Is Labour’s vision of a New Britain any different to the Tories’ levelling up?
The plan to abolish the House of Lords has drawn the most attention but Labour is also proposing radical changes to how power is distributed.
The plan to abolish the House of Lords has drawn the most attention but Labour is also proposing radical changes to how power is distributed.
First published: Dec 2022.
F ormer prime minister Gordon Brown’s review of the UK constitution could be a hugely significant moment for the UK. A radical agenda for political change is being offered by the party tipped to win the next election.
The Brown review outlines a wide-ranging reform agenda but its core theme is the need to reverse the UK’s economic fortunes. Political reforms (such as replacing the House of Lords with an assembly of the nations and regions) are presented as solutions to the UK’s economic challenges, particularly its regional inequalities and its productivity problem.
The report takes direct aim at the Conservative government’s levelling up agenda, dismissing it as a failure and proposing that “a bigger vision is needed”.
Over the last few years, levelling up has emerged as the Conservative party’s vision for a post-Brexit Britain, offering a commitment to revitalise the country’s less affluent areas and rebalance the economy away from London. Until now, the Labour party has offered relatively little in response.
In the Brown report, there are strong echoes of levelling up slogans in the claim that “talent is everywhere but opportunities are not equally spread”. The similarities are clearest in the analysis of how ordinary people are held back by geographic inequalities, and how these are linked to an over-centralised government system. There is support for devolving similar economic policy levers in areas such as skills, research and development and transport.
There are also call-backs to the previous Labour government’s attempts at regional rebalancing. The regional development agencies of the 2000s could be reborn as regional partnerships in the 2020s. And the London Assembly model that Labour created back in the late 90s may become a blueprint for the other regions of England in the longer term.
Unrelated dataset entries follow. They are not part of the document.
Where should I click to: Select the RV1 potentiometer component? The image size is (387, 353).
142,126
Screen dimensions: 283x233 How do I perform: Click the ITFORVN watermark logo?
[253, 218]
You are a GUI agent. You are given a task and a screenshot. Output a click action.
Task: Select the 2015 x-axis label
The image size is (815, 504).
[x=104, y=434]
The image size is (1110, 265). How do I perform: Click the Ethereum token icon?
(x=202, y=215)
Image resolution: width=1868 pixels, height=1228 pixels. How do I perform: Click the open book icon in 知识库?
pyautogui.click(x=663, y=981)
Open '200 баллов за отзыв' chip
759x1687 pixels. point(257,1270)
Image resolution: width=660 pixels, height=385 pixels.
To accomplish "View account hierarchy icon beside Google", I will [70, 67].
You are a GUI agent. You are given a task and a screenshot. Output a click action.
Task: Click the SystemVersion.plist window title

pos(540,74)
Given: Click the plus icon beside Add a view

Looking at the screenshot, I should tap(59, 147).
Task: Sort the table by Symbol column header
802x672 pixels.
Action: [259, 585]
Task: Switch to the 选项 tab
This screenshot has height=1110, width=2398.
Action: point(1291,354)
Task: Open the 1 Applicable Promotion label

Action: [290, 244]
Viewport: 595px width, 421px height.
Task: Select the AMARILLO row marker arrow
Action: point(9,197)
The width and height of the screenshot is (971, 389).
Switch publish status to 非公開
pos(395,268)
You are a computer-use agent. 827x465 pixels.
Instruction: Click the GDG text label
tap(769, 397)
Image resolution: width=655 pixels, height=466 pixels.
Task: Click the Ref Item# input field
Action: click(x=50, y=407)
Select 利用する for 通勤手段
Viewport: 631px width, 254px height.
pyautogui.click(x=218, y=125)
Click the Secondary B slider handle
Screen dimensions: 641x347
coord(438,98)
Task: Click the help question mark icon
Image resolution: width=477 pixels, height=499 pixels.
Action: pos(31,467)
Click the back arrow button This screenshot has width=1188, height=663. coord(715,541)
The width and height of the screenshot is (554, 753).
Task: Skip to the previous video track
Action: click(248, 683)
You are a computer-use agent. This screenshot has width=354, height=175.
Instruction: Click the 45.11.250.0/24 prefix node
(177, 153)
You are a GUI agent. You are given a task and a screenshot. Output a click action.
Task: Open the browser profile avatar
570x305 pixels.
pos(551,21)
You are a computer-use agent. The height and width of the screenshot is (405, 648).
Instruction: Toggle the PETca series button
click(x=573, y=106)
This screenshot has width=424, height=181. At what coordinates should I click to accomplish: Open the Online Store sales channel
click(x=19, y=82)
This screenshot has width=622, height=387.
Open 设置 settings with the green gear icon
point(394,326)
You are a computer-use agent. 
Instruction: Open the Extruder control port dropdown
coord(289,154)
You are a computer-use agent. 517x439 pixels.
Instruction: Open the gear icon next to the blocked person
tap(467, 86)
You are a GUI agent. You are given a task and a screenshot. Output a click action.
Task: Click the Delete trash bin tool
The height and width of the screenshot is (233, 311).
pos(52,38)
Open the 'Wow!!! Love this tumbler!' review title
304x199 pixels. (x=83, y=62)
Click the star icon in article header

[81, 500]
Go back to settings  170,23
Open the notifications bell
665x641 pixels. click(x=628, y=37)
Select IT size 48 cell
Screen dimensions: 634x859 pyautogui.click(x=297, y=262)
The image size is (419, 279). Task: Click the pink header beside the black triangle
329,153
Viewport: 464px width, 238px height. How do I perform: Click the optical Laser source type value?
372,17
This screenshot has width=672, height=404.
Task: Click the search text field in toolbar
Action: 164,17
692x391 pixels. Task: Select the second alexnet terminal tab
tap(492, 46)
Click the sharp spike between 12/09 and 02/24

The dilemma facing Labour is that this policy area seems to be crying out for consistency but also in desperate need of reform. There is also a growing academic consensus around geographical rebalancing and political decentralisation.
What’s new?
Labour is proposing further devolution to Scotland and Wales but it is on English devolution that the most ambitious proposals are made. The report proposes a major decentralisation of power, giving “as much autonomy as possible” to England’s lower levels of government.
The Tory levelling up agenda has focused on devolving powers to achieve a set of centrally prescribed “missions”. In contrast, Labour proposes the centre retains only the powers that cannot be practically devolved. In place of the levelling up missions, Labour proposes a set of “social rights”, giving every local authority responsibility to safeguard people’s rights to, for example, health, education, and good housing. Funding would be delivered as block grants so that local areas could decide how to best spend their allocations.
Brown also repeatedly emphasises the need to give local government “constitutional protection”. Currently, the government can reorganise local government with ease. This has contributed to a history of instability, complexity and centralisation. Labour’s answer is for the assembly that replaces the House of Lords to have protecting devolution as one of its central missions. There would also be legal commitments to protect local autonomy, to devolve power, and to allow local government to take powers from the centre. This could mean that the rest of country will have a route to access the powers currently wielded by Andy Burnham in Manchester and Andy Street in the West Midlands.
Will it work?
The Brown report makes very big claims about decentralisation. A lot more detail is needed to show that there really will be a significant shift in power. The report concedes it will be a slow process because local leaders will be responsible for uniting in “partnerships” to receive powers. Levelling up is already expected to take until the end of the decade and Labour’s approach could be even slower.
The real difficulty here is that it is not clear where the boundaries should be drawn between England’s different regions. London and Manchester are quite clear, but in the north-east or the east Midlands, things are a lot more contentious. There is clearly caution about making such decisions at the centre, but leaving it to local leaders is a slow process, and likely to become mired in local politics. There is also a missing voice for local people in saying what their “region” or “local area” actually is.
Decentralisation alone cannot solve the UK’s economic challenges. That requires local governments having the capacity to develop long-term strategies for their own areas. There are major problems with these capacities at the moment. Labour is promising to devolve powers only if local government has the capability to use them effectively – but that will take funding. Breaking the deadlock will require intensive intervention from the centre to improve local policymaking.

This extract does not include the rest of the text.